Request Migration#

Workflow#

image

Request selection for migration#

Migration Type#

Metrics classify requests by resource use, processing stage, and inherent migration cost.

  • num_req (Number of Requests): Total requests on a resource. Simple, but doesn’t reflect individual request complexity or progress.

  • num_tokens (Number of Tokens): For LLMs, total tokens (input + generated). Indicates processing progress and KV cache size, influencing migration cost.

  • block_ratio (Block Ratio): For LLMs, KV cache memory block usage. Directly reflects memory footprint; lower ratios mean cheaper migration.

Priority#

Request priority is beyond simple resource usage, directly linked to criticality and user experience. Migration policies dictate which requests are prioritized for migration.

Common policies include:

  • SR (Shortest Running): Favored for migration due to lower cost and impact.

  • LR (Longest Running): Typically avoided for migration unless critical, due to higher cost and impact.

  • FCR (First Running): Selects the oldest active request.

  • LCR (Last Running): Targets the newest active request.

  • FCW (First Waiting): Prioritizes requests that have been queued longest, improving fairness or throughput for backlogged tasks.

  • FCWSR (First Waiting and Shortest Running): A hybrid policy designed to optimize for quick clearance of smaller tasks that have also waited the longest.

Pre-stop Migration#

Pre-stop migration in this context refers to a mechanism to proactively migrate in-flight requests from an unexpectedly stale or unhealthy instance to prevent request loss before it fully terminates, ensuring service continuity during failures.

This process is triggered when an instance’s update interval exceeds a predefined threshold set by a rescheduler. Upon identifying such a “stale” instance, the rescheduler initiates pre-stop migration by attempting to migrate all running/waiting requests from the stale instance to healthy, available instances.

Concurrency limitation#

Concurrency limitation is a vital mechanism for controlling the overhead of migration and ensuring system stability. These limits are applied across several dimensions, often in combination:

  • num_req : Limits the total number of individual requests that can be simultaneously in the process of migration.

  • num_tokens : Imposes a ceiling on the aggregate number of tokens involved in all currently migrating requests.

  • kv_cache_usage : Sets a maximum on the total memory footprint of the KV cache across all requests currently undergoing migration. This can be measured in blocks usage ratio.

KV transfer#

Supported connectors & backends#

The transfer of KV Cache state relies on an migration backend. The backends can utilize either the open-source Mooncake Transfer Engine or our solution, Blade-KVT.
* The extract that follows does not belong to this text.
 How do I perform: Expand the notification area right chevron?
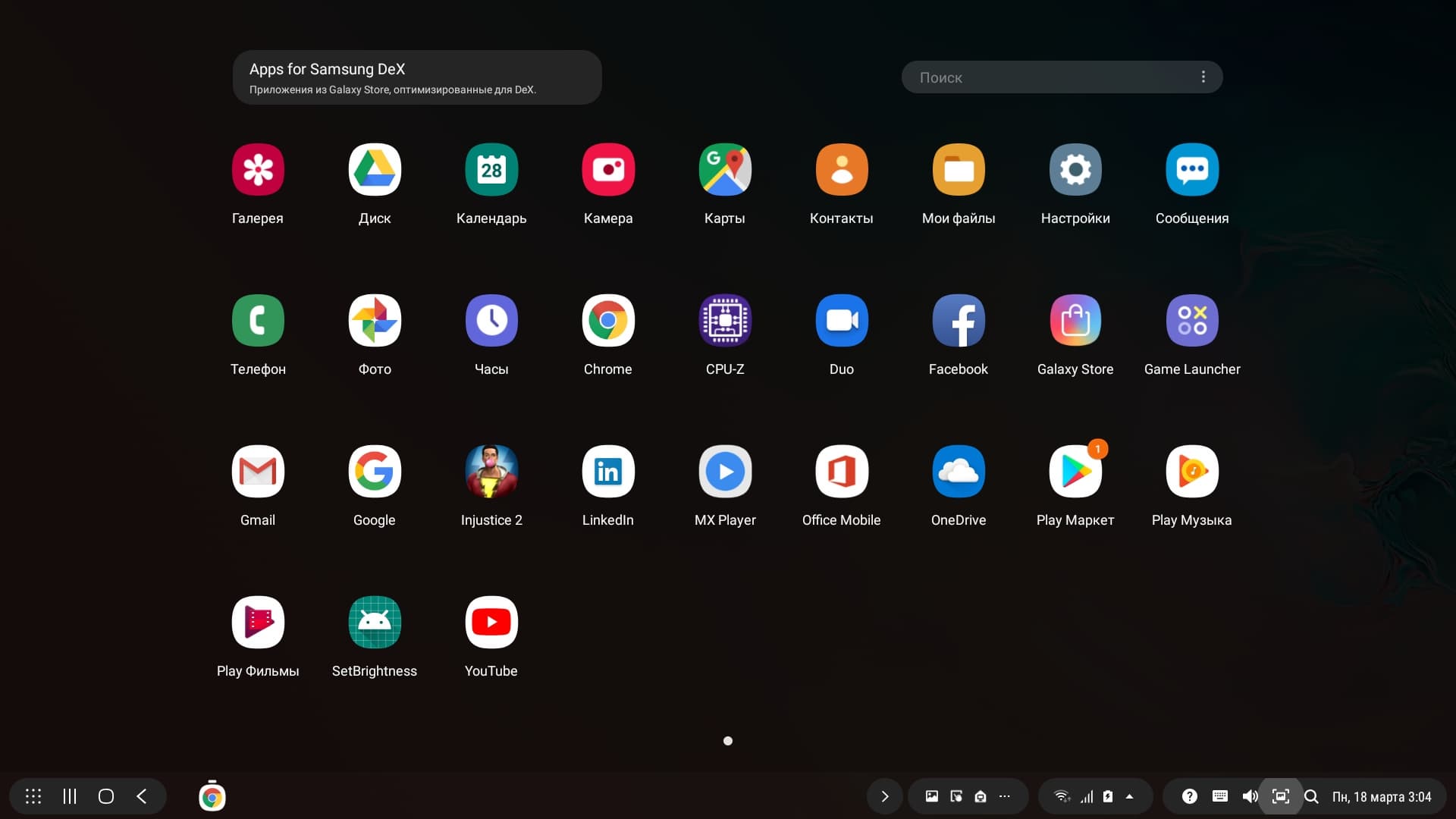884,796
  • Mooncake Transfer Engine: A general-purpose, community-driven open-source backend. It provides a versatile and widely adopted standard for distributed KV cache transmission.

  • Blade-KVT: Our natively developed transfer solution that we have also open-sourced to the community. While Mooncake focuses on broad generality, Blade-KVT is tailor-made and deeply optimized for our specific serving architecture. It provides seamless integration and out-of-the-box high performance for our customized scheduling systems.
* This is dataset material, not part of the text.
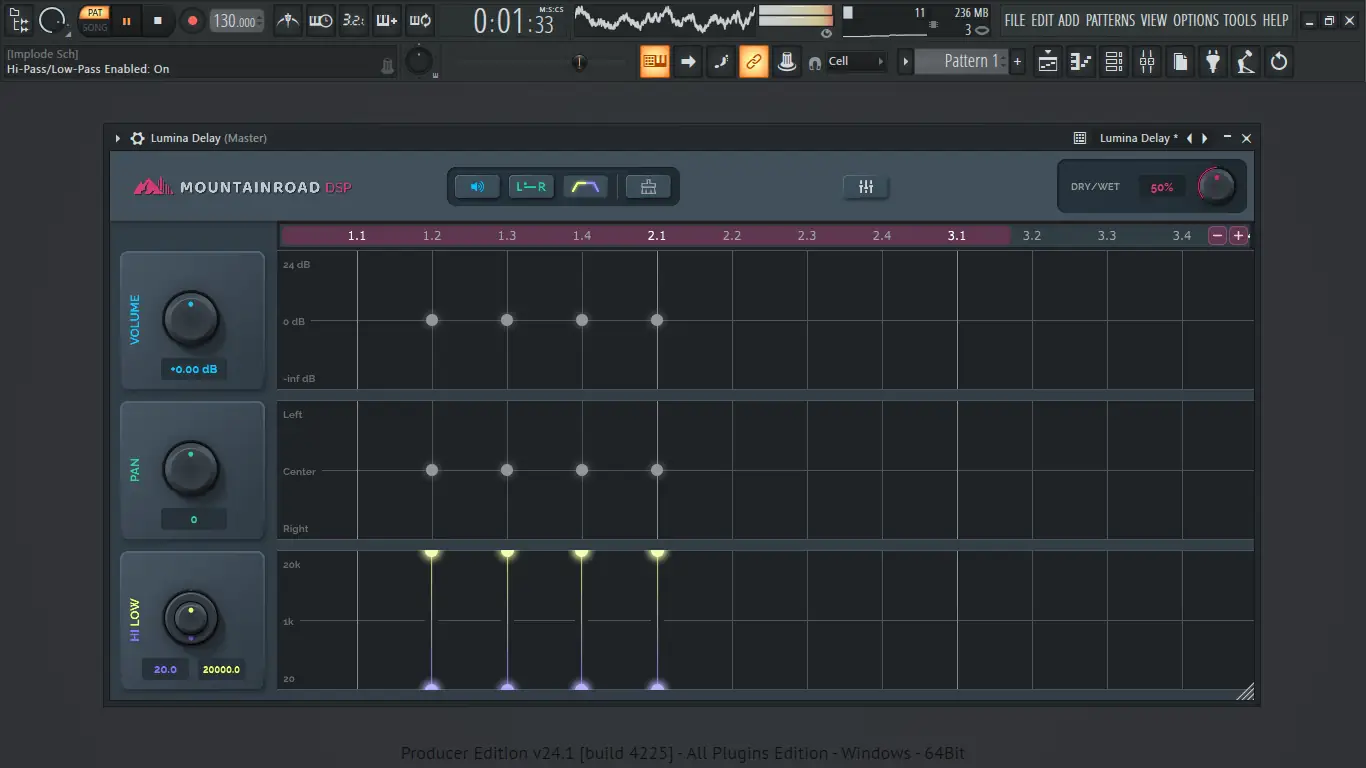Open the Mixer from the toolbar

coord(1146,61)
Similar to PD disaggregation, initiating a migration also depends on the KV connector (commonly activated by specifying the --kv-transfer-config parameter. And to enable migration triggering, the existing connector interfaces must be extended. This extension involves adding new interfaces  specifically for initiating migration tasks. Both Mooncake Connector and Hybrid Connector are currently supported.

KV connector implementation#

KV connector extension#

To enable migration, we will extend the KV connector’s interfaces and add migration-triggering logic within the enginecore’s main loop. The key logic is inserted at kvconn_outputs = kvconn.step(), which is responsible for processing incoming migration requests. We added RPC handlers to the KV connector to process migrate-in requests and pre-allocate KV blocks. After the KV cache is successfully transferred, the request will be added to the scheduler’s waiting list.

Bypass-migration#

To reduce migration overhead and to support failover-triggered migration, we introduced a bypass path that operates independently of the enginecore’s main loop, handling both triggering and execution asynchronously.

Token forwarding#

token_forward

API Server Address-Aware#

To enable token forwarding back to the original requesting EngineClient, every request carries the address of LlumnixClient. When a request is received by the API server, LlumnixClient stores a ZMQ address within the request’s metadata, and this metadata is then propagated to the EngineCore. The address is maintained throughout the request’s lifecycle and it is not altered, regardless of any migration that happens.

Abort Request Handling#

In situations where requests are subject to migration, a challenge emerges: the original EngineClient might issue an abort command, or the request’s output could trigger a stop string. To correctly handle this, LlumnixClient is required to first send an Abort RPC to Llumlet, leveraging the Llumlet address provided within the EngineCoreOutput. Subsequently, Llumlet will forward this abort request to the EngineCore.